• PROMPT: Return exactly the span of lines in the following data that opens with the line containing "201612P (123, 1659)" and closes with the line containing "ลิงก์ถาวร (148, 1681)". Include nothing else.

• RECORDS SUPPLIED:
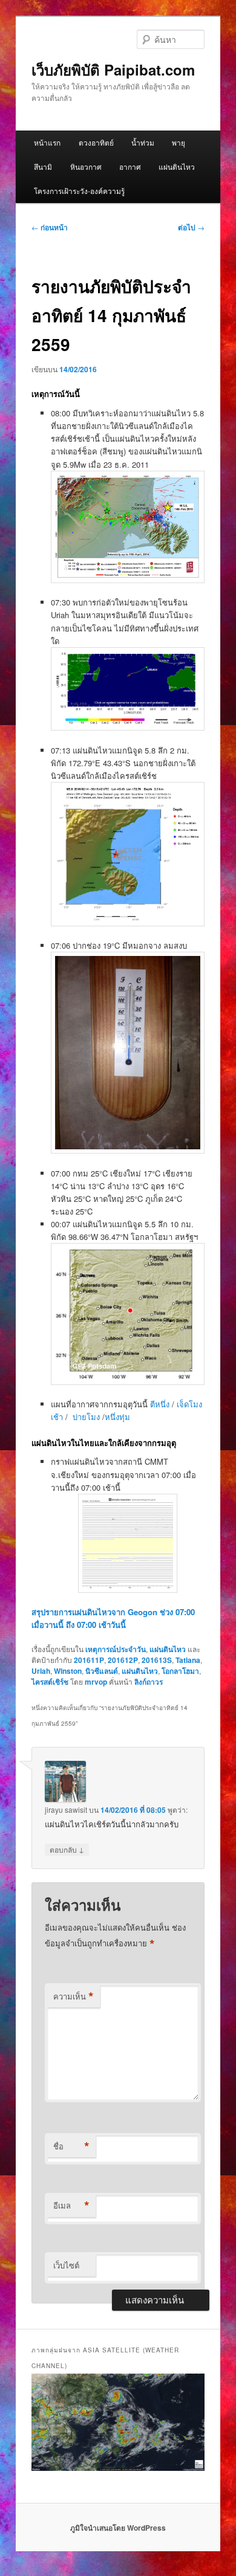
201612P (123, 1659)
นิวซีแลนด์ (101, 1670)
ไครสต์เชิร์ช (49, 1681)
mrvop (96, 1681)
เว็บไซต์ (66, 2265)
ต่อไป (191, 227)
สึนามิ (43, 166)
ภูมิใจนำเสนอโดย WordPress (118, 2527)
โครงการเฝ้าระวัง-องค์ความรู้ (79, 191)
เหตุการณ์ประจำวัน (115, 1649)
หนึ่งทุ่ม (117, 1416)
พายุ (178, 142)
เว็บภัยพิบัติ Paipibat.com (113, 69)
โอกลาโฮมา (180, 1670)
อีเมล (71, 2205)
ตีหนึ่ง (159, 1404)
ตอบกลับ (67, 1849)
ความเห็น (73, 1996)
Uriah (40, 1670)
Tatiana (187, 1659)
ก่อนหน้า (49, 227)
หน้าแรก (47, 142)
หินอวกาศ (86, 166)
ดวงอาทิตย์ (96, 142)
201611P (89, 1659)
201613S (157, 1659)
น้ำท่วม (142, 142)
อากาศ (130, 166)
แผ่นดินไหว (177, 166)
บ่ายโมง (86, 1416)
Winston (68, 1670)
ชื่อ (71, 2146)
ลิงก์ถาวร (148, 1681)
---
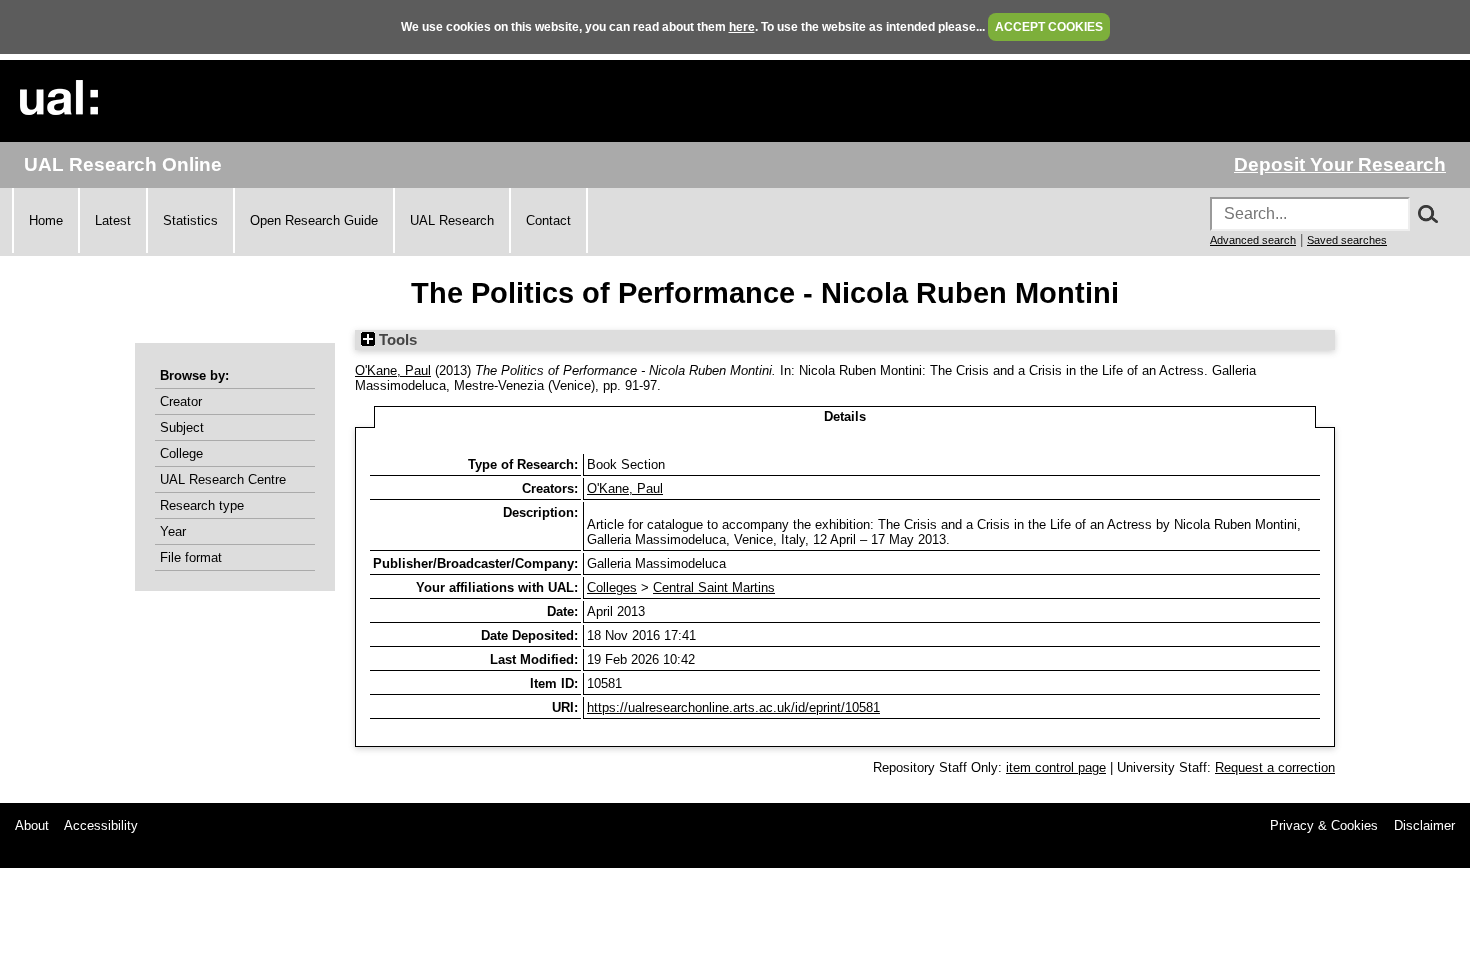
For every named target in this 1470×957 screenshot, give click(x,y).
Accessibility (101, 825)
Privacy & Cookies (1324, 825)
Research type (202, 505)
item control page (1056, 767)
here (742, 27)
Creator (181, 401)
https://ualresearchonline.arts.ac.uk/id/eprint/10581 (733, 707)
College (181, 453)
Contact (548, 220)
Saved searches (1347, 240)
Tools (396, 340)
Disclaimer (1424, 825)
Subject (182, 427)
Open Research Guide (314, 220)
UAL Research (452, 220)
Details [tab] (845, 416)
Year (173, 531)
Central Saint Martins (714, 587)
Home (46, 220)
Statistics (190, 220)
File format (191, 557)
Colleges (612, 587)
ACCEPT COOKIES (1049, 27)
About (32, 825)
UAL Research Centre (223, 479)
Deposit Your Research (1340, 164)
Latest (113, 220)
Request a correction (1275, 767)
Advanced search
--
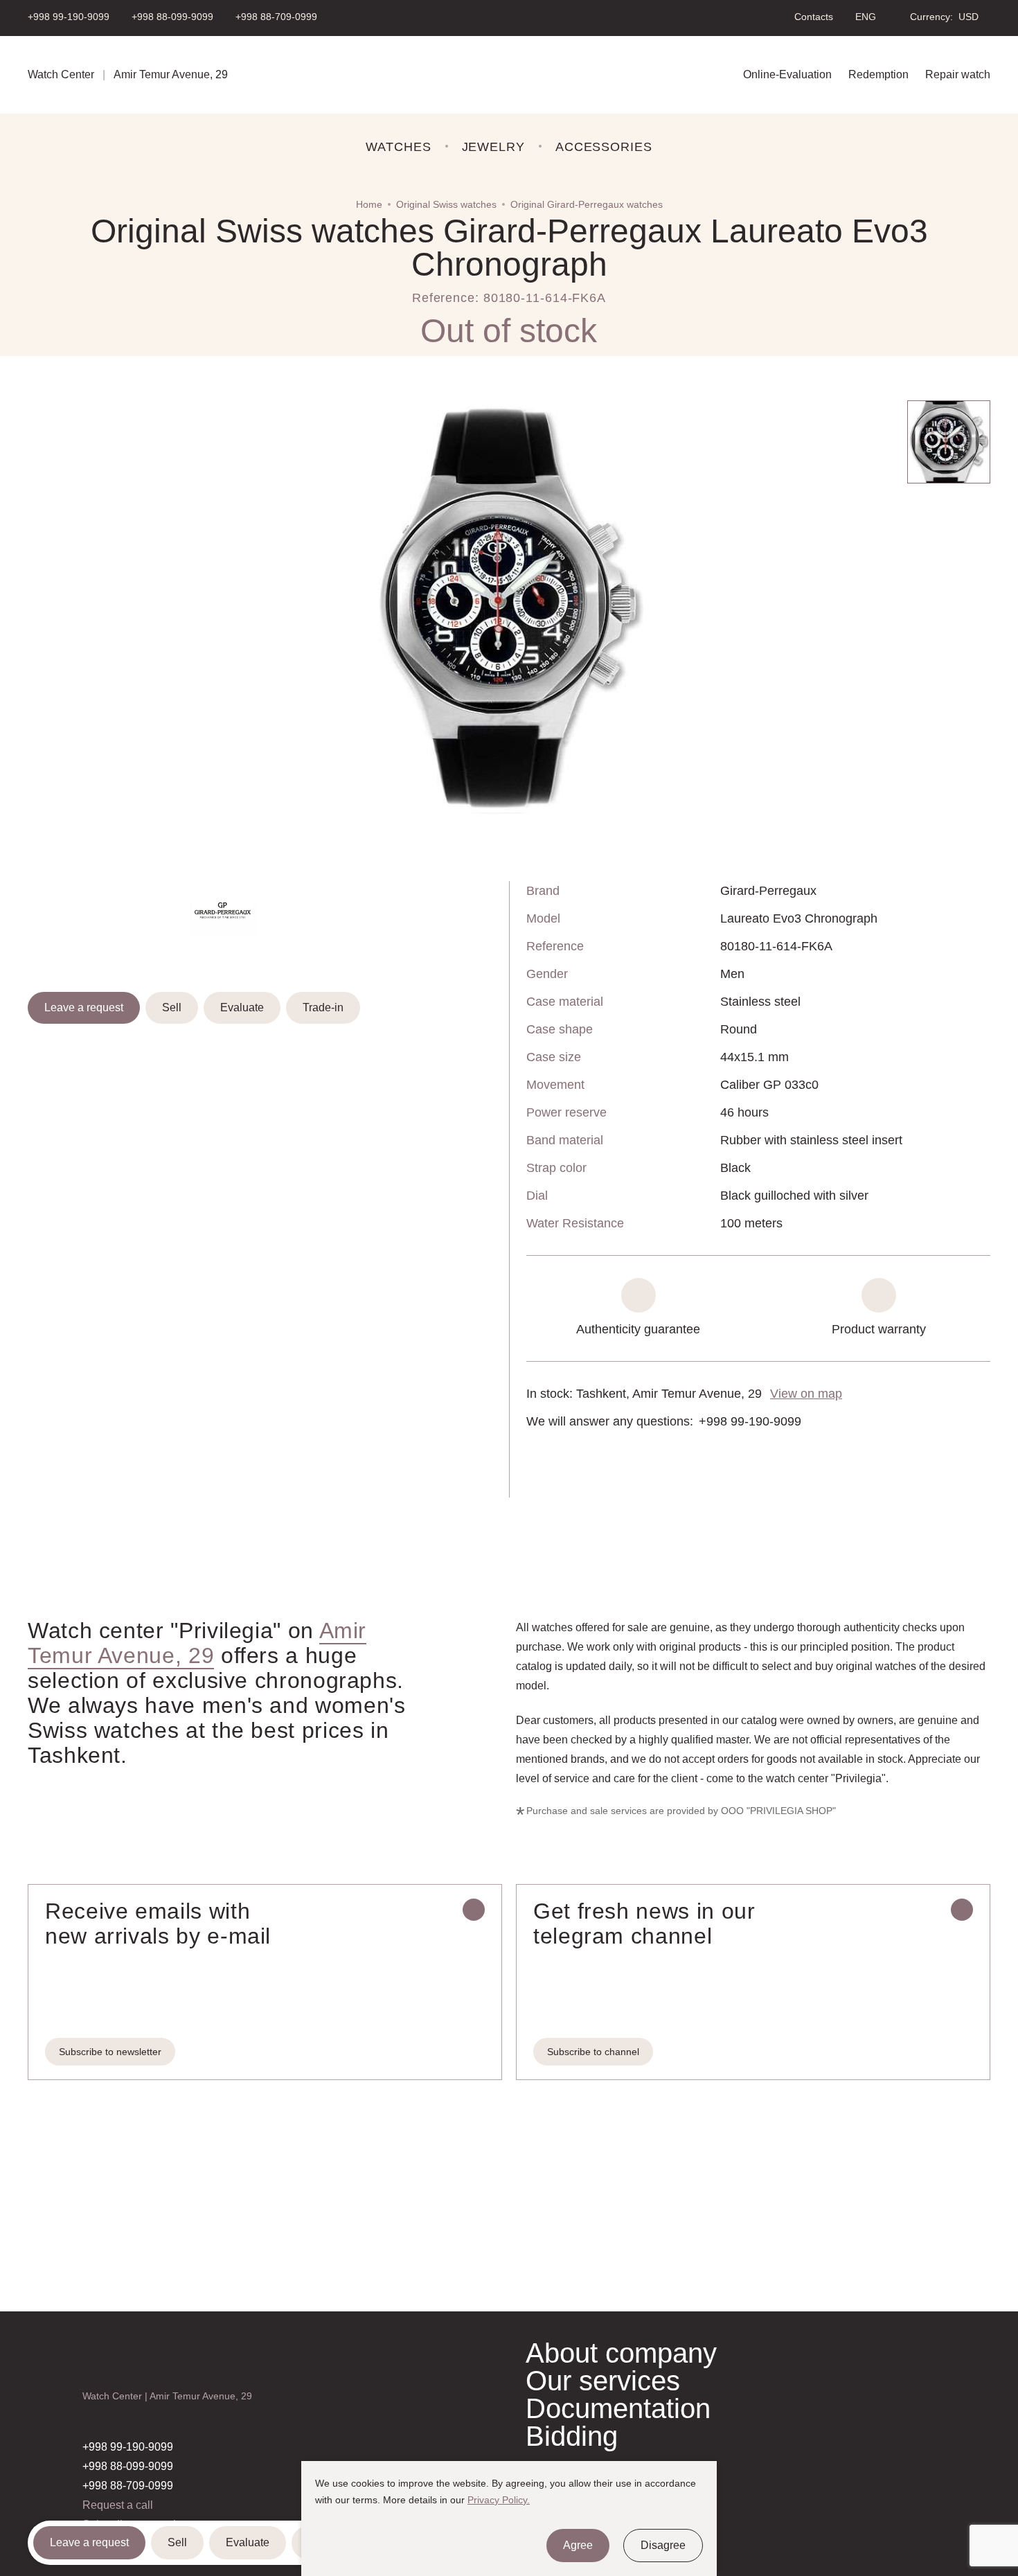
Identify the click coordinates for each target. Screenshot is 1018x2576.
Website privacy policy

• RESULT:
201612P (123, 1659)
นิวซีแลนด์ (101, 1670)
ไครสต์เชิร์ช (49, 1681)
mrvop (96, 1681)
เว็บไซต์ (66, 2265)
ต่อไป (191, 227)
สึนามิ (43, 166)
ภูมิใจนำเสนอโดย WordPress (118, 2527)
โครงการเฝ้าระวัง-องค์ความรู้ (79, 191)
เหตุการณ์ประจำวัน (115, 1649)
หนึ่งทุ่ม (117, 1416)
พายุ (178, 142)
เว็บภัยพิบัติ Paipibat.com (113, 69)
โอกลาโฮมา (180, 1670)
อีเมล (71, 2205)
ตีหนึ่ง (159, 1404)
ตอบกลับ (67, 1849)
ความเห็น (73, 1996)
Uriah (40, 1670)
Tatiana (187, 1659)
ก่อนหน้า (49, 227)
หน้าแรก (47, 142)
หินอวกาศ (86, 166)
ดวงอาทิตย์ (96, 142)
201611P (89, 1659)
201613S (157, 1659)
น้ำท่วม (142, 142)
อากาศ (130, 166)
แผ่นดินไหว (177, 166)
บ่ายโมง (86, 1416)
Winston (68, 1670)
ชื่อ (71, 2146)
ลิงก์ถาวร (148, 1681)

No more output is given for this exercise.